As we settled into the metal chairs, the wind began to increase in strength. It was blowing so hard that poor Dana Funk tried to give her graduation address, but the wind was blowing so hard that her long brown hair kept going into her mouth, making it pretty impossible to give a speech.
Another one of the speakers, his name escapes me now years later, actually lost his note cards to the wind.
And while he was speaking, the potted plants lined along the stage kept blowing off and landing ker-plunk on the football field turf.
In the audience my mother -- armed with an umbrella -- and my aunt Belle and uncle Jack were among those individuals keeping one eye on the graduates and one eye on the approaching storm.
Actually, it wasn't a storm.. Monsoon would be a better description.
But Principal Williams still wasn't deterred. Christopher Columbus Adams, one of the first graduates -- and we didn't know his middle name until graduation practice when they started announcing all those full names we seniors had kept hidden from our peers for years -- received his diploma as the first raindrops fell.
As I recall, a couple more diplomas were handed out before the heavens literally opened up with a deluge.
The boys were attired in gray robes, the girls in white.
We all scrambled to inside the auditorium, which was the hotbox that we all expected. Then graduation got even more comical, if it wasn't a laugher already.
First of all, those few lucky souls who had received their diplomas before the rainstorm had to give them back. And Principal Williams started the whole show again, minus the speeches.
As he called the names, we walked across the now spot-lit stage. Remember, the girls were wearing white.
The catcalls and whistles nearly drowned out Williams' announcement of the names as the girls tried to quickly run across the stage in their bedraggled states and not reveal too much to the hooting audience.
Decorum went right out the window.

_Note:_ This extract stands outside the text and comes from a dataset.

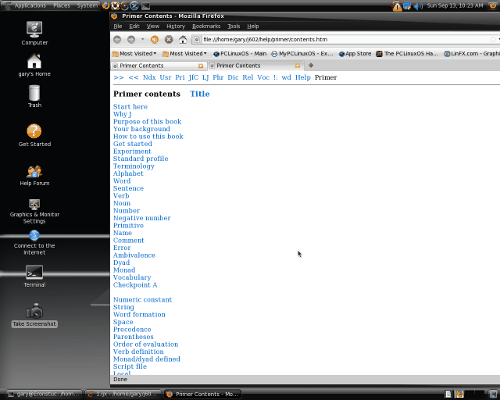Open the Bookmarks menu
Viewport: 500px width, 400px height.
tap(206, 26)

And then, there were some, appreciative of the extra attention, who strolled across the stage under the bright spot light. It was their moment and they were going to get all of it.
With all the commotion, Principal Williams mixed up his note cards and called one graduate's name twice. He only got one diploma.
I know there are many high school graduates who have made sure to keep momentos of their high school graduation.
However tempting it was, I did not keep the ruined white shirt that I wore under the gray robe that sported a high-water mark across the back.
Congratulations graduates. May the wind always be at your back and the road smooth (minus the rain).
Mason is the editor of The Marshall Democrat-News. Spectrum appears on Friday.